Exercise —
From the first line to the last, give the records again exactly.

Stored items
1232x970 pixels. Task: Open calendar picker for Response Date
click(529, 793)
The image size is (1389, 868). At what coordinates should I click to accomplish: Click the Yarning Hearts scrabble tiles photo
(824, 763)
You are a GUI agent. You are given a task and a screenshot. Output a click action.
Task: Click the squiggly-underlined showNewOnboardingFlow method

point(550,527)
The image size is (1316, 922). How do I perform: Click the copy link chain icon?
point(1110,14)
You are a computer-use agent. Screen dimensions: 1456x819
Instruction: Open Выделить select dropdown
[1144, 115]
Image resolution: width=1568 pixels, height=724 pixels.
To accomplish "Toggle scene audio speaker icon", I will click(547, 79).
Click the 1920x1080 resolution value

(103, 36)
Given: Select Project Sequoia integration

Expected answer —
1232x970 pixels. Task: Open calendar picker for Response Date
click(529, 793)
The image size is (1389, 868). At what coordinates should I click to accomplish: Click the Yarning Hearts scrabble tiles photo
(824, 763)
You are a GUI agent. You are given a task and a screenshot. Output a click action.
Task: Click the squiggly-underlined showNewOnboardingFlow method

point(550,527)
The image size is (1316, 922). How do I perform: Click the copy link chain icon?
point(1110,14)
You are a computer-use agent. Screen dimensions: 1456x819
Instruction: Open Выделить select dropdown
[1144, 115]
Image resolution: width=1568 pixels, height=724 pixels.
To accomplish "Toggle scene audio speaker icon", I will click(547, 79).
Click the 1920x1080 resolution value

(103, 36)
Given: Select Project Sequoia integration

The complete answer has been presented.